The
reader might remember how my step-daughter's father was sorely
neglected when he had to return to UCSF after an operation for
esophageal cancer. (see
http://buddshenkin.blogspot.com/2014/04/a-sad-tale-in-teaching-hospital.html).
He was poorly treated in the ER where he was delayed for hours and
then poorly treated by the resident team on the floor. The attending
was in Hong Kong where he responded admirably by telephone to an
email from Sara, who is a physician, who was advocating for better
care and attention for her father.
I
didn't think much more about it, other than to blog about the faults
of teaching hospitals. But Sara has brought up another interesting
view about the Law Of Unintended Consequences (LUC).
Medicare
has tried to incentivize hospitals to do a good job with patients the
first time around. In particular, Medicare has wanted them not to
neglect patient discharge instructions and coordination, which
hospitals have traditionally neglected partially because there has
been no money to be made in doing so, and partially because there is
no dramatic consequence, either, for the staff and doctors involved.

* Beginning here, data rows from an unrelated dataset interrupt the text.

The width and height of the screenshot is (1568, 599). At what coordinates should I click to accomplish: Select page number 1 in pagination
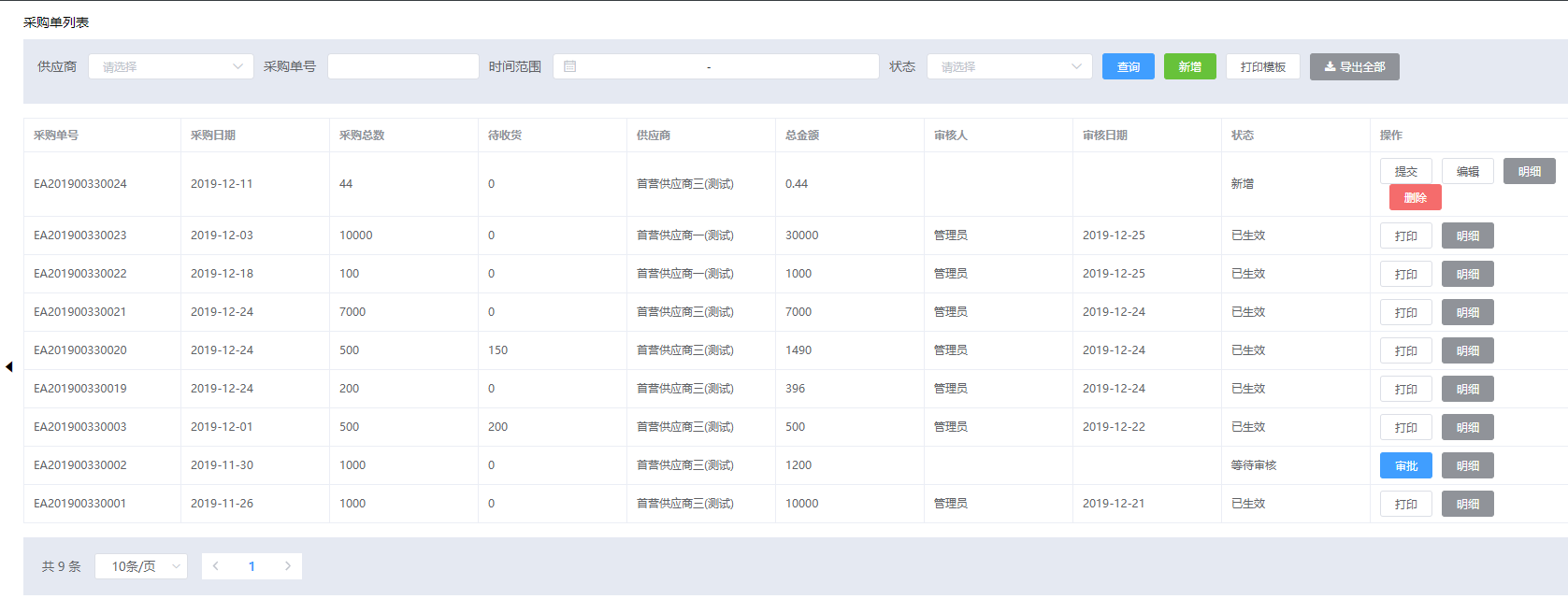(x=252, y=566)
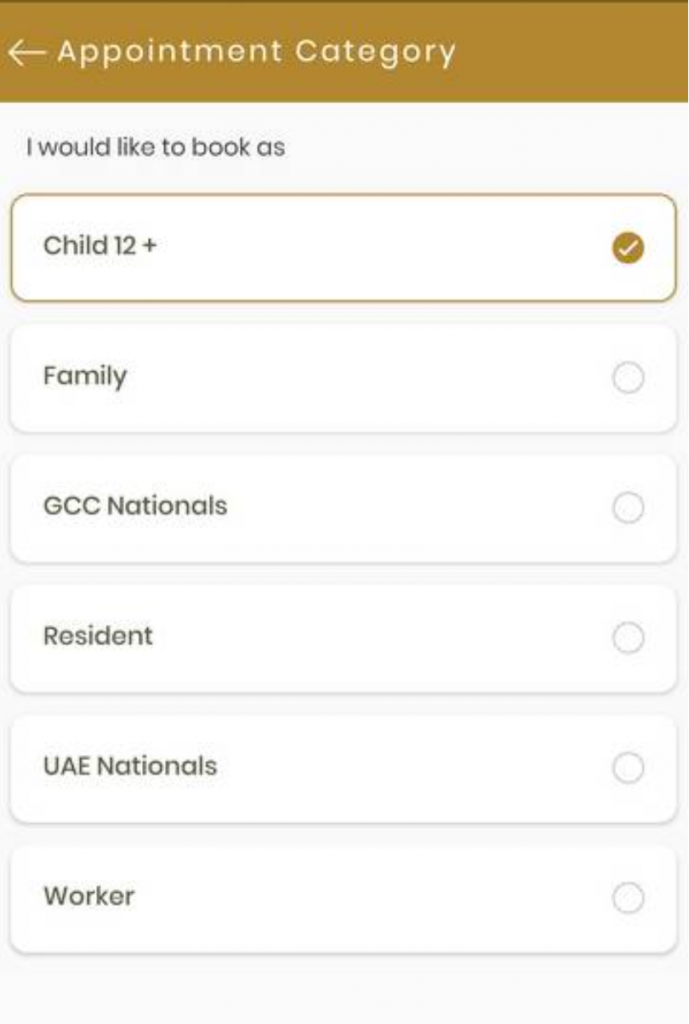Viewport: 689px width, 1024px height.
Task: Go back using the arrow icon
Action: [x=26, y=52]
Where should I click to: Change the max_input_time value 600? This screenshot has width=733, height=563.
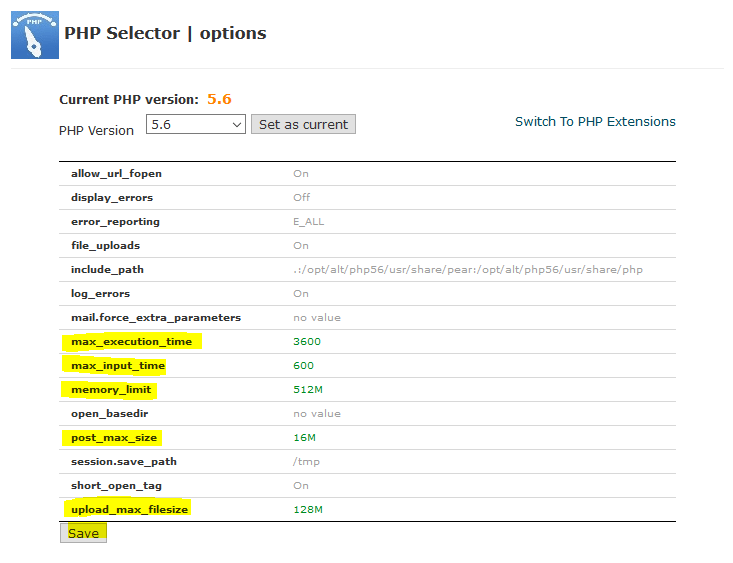[303, 366]
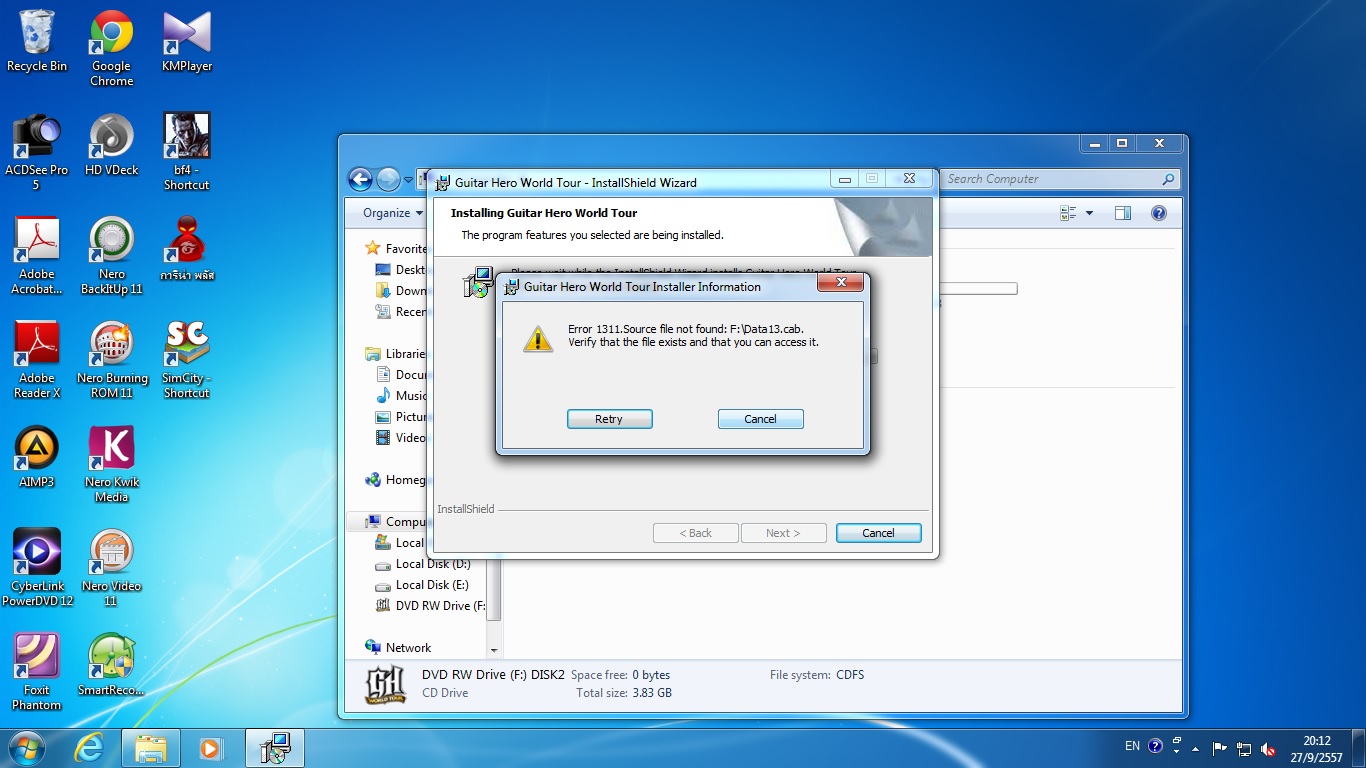
Task: Show hidden system tray icons
Action: click(1195, 748)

“Out the door and off my plate” has been the traditional
attitude. If the patient bounced back, why then, it was another
admission that could be charged to Medicare.
The
solution Medicare came up with was to inform hospitals that it would
refuse payment for a patient readmission within 30 days after
discharge. It seems like a simple enough solution, one that would
incentivize good and definitive hospital care with an appropriate
coda. But Sara observes that while hospitals might save themselves
money by doing good discharge planning, if the patient does bounce
back to the hospital, the hospital has no incentive to bill for the
services delivered, because they won't be paid for. Yes, minimizing
the extent of services and discharging the patient as fast as
possible is still in the hospital's financial interest, but –
importantly in this case where the residents were overloaded with
work and Sara's father was neglected – it doesn't matter to the
hospital if a staff physician sends in a bill or not, because the
hospital won't get paid. It can just be a “resident case.”
Background
– for many years teaching hospitals billed for attending physician
services whether or not the attending physician actually saw the
patient, which was illegal – but if you're a teaching hospital, who
cares? Who could or should challenge an institution with such
prestige? Well, the US government did so, fined Penn many millions
of dollars, and from then on, all the teaching hospitals made sure
they had the signature and a note from an attending physician on
every patient every day.
But
now, with readmissions, all bets are off. They're not going to get
paid anyway! So if the attending is in Hong Kong, why get a
substitute attending to look at the patient, and to actually care
that his sodium is at 128 and plunging? The hospital doesn't really
care since payment is not involved. And residents? Ah, residents,
our future stars. For now, they're just trying to get through the
day, their hours are curtailed by law, and they probably operate in a
blame culture, which means that the ultimate bureaucratic virtue is
not to be blamed for anything, and the ultimate blame would be to ask
an attending to actually help out with patient care, when the
attending's priorities are in research and travel, not patient care.
LUC,
you are everywhere. Good catch, Sara. She is getting real smart.